Nyms Identity Directory - escapologybb
http://nyms.io/
======
brl
Hi, I'm the author of this document and principal developer of the project.
This is a somewhat detailed design overview for a proposed alternative to the
PGP keyserver system that I'm building and I didn't really write it for a
general audience to avoid cluttering it up with too much background
information.

Sometime soon we're going to improve the website with a friendlier high-level
description of the goals of the project and the problems that it solves. For
now, I apologize that this rather dense document is the only information
available.

It might be easier to understand what I'm trying to achieve by reading a post
I made yesterday to the modern crypto mailing list which summarized the
important features of Nyms:

[https://moderncrypto.org/mail-
archive/messaging/2014/000602....](https://moderncrypto.org/mail-
archive/messaging/2014/000602.html)

------
HerrMonnezza
I do not see how Nyms protects against identity/email theft (which they list
as a concern with current OpenPGP keyservers).

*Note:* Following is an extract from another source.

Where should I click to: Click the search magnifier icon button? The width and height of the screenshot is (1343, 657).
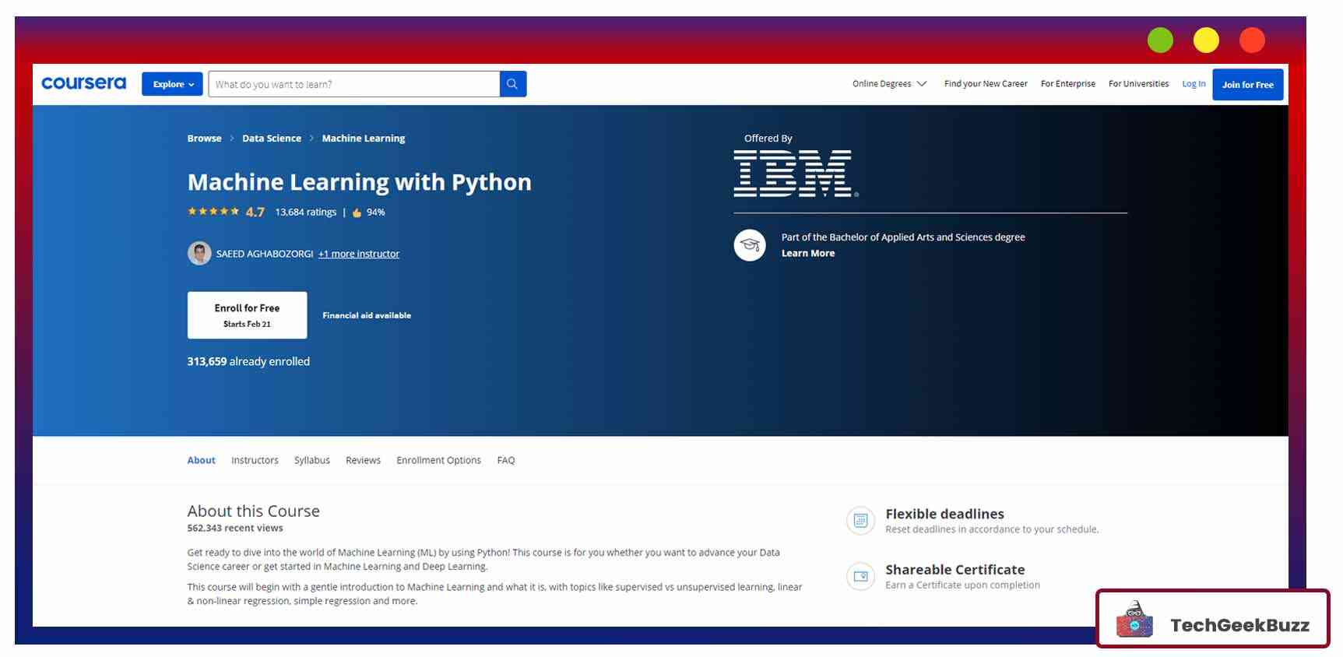point(512,84)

According to the description of the "Remote Verification Protocol", I would be
able to associate my GPG key with any identity / email address, provided I can
reply to emails sent to that address (at least during the verification pass).

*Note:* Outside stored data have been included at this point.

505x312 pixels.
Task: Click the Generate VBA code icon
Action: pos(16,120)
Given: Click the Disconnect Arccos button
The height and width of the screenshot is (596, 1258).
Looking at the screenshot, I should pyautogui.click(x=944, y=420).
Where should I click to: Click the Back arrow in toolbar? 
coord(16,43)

It's certainly an improvement (OpenPGP keyservers provide no verification
whatsoever), but it's not secure in any way and does not address the strong
anonymity concerns that are exposed in the intro...

------
diafygi
I feel like these type of PKI proposals don't really address the various
aspects of user adoption. How do you convince a user to use something like
this?

Most users have no concept of keys, much less private and public keys. So how
do you expect them to understand that they (1) need to generate a key pair,
(2) keep one of those keys private, (3) register the other key with your
service, (4) publish one of the keys on Twitter, (5) use a local email client
instead of Gmail or Yahoo, and (6) keep re-certifying with your service every
30 days?

It's much easier to just tell someone to install TextSecure and use that for
your one-off conversation, then go back to them using Gmail for everything
else. Like it or not, OpenPGP competes in the same space as everything else,
so if you want it to be adopted, you need to make it easier than the
competition.

A good example of this type of failure is OpenID. OpenID is a great standard
and allows for the user to have much greater control of their online profiles.
However, the extra steps involved with setting up an OpenID in the first place
means that it wasn't used by the vast majority of users.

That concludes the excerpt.